Provided information
==============================

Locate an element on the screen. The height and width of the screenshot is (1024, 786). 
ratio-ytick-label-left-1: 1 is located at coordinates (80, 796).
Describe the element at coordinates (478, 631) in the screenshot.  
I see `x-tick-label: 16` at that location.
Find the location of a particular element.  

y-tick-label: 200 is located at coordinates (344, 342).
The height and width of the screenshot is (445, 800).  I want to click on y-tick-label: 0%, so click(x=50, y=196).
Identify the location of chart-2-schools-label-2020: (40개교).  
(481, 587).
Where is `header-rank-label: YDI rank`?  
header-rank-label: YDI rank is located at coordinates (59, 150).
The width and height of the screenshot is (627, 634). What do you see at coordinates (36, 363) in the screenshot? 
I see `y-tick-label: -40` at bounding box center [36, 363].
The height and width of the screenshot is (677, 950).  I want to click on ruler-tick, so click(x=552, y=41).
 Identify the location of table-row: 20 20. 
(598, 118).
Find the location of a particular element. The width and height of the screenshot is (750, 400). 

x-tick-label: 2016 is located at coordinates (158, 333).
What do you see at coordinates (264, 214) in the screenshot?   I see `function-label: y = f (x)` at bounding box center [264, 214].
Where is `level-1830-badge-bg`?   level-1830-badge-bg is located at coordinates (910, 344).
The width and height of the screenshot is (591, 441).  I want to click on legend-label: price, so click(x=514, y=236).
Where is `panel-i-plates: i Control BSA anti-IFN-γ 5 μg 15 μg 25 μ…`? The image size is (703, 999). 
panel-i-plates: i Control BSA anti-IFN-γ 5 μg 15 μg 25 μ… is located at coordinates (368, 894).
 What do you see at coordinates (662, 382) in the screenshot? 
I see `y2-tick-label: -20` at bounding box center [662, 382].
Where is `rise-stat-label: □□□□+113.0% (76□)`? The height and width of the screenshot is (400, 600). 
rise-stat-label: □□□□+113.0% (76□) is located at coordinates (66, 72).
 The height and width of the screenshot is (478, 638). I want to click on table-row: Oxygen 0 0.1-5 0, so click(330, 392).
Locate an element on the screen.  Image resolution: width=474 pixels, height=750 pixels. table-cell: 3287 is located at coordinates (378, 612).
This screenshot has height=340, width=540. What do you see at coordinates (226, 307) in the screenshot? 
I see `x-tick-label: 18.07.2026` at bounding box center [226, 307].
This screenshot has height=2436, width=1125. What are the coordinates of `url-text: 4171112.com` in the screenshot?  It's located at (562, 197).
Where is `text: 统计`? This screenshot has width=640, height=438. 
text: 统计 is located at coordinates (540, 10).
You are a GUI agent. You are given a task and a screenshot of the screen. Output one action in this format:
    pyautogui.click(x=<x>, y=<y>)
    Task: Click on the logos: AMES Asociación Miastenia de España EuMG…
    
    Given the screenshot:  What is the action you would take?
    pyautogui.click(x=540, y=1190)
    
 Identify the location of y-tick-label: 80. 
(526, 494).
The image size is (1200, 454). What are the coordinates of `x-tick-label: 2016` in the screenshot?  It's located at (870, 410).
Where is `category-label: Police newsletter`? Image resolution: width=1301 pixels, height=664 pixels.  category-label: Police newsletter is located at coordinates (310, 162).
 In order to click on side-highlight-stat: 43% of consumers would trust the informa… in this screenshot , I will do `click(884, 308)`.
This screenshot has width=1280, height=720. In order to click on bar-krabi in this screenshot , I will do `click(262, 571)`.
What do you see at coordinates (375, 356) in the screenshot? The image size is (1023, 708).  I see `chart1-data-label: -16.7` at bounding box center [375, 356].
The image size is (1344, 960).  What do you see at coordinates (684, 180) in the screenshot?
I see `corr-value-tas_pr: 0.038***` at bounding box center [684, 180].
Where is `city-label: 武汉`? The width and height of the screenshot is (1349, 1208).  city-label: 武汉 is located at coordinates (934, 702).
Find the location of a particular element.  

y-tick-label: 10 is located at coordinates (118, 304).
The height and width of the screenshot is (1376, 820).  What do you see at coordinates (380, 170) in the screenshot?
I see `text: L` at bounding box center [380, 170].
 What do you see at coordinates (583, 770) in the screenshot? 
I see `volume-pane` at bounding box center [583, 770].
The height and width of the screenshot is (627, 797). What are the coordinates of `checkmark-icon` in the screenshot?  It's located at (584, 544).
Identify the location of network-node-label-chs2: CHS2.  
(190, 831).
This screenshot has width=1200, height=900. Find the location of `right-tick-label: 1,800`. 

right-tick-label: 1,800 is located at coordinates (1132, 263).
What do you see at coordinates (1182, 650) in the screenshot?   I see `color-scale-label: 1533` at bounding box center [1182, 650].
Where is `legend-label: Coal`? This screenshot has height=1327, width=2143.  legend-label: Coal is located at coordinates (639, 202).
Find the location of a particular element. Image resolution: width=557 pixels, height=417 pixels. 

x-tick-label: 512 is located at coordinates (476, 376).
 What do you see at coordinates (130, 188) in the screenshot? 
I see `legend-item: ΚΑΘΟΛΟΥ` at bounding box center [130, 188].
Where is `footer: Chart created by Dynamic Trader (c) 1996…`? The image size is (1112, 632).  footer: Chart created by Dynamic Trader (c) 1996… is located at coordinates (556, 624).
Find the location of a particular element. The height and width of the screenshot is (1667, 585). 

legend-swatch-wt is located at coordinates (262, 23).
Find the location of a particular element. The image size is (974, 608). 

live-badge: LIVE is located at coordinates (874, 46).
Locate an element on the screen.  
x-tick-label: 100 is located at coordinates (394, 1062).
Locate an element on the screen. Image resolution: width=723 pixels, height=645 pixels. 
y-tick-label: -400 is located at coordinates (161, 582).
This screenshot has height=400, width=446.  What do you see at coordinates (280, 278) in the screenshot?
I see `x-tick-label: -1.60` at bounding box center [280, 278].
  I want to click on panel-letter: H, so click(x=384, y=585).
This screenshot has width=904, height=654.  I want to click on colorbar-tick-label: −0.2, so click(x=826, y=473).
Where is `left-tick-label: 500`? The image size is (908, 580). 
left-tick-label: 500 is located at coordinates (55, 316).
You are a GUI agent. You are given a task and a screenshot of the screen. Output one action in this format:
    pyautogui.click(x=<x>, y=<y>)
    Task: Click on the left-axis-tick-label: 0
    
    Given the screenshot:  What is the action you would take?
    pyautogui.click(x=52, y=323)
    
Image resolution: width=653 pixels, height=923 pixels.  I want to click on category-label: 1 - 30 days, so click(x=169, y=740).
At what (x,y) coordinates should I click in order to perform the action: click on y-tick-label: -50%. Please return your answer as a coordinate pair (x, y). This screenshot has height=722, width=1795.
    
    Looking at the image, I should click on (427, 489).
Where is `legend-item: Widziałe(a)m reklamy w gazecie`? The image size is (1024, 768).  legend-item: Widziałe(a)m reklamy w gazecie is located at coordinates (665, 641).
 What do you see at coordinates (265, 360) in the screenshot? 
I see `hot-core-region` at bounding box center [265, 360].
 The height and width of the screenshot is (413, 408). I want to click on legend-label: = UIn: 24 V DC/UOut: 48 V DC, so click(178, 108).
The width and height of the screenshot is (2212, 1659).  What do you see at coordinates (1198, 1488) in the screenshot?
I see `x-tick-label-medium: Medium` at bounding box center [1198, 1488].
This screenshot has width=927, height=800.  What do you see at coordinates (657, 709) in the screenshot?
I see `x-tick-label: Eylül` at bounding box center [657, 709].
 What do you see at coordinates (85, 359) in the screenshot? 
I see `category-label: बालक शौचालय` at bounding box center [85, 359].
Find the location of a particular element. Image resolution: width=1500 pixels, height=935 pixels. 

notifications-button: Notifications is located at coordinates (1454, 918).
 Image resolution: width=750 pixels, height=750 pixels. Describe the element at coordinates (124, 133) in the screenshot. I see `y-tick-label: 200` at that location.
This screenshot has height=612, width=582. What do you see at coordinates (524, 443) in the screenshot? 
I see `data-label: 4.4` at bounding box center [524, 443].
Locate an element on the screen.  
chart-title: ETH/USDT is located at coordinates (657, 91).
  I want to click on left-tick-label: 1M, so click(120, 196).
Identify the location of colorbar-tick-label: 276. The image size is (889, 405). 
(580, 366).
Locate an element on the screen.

==============================

Exercise objective
Pull out each line of the listing above that contains the string "panel".

Exercise output
Where is `panel-i-plates: i Control BSA anti-IFN-γ 5 μg 15 μg 25 μ…`? The image size is (703, 999). 
panel-i-plates: i Control BSA anti-IFN-γ 5 μg 15 μg 25 μ… is located at coordinates (368, 894).
  I want to click on panel-letter: H, so click(x=384, y=585).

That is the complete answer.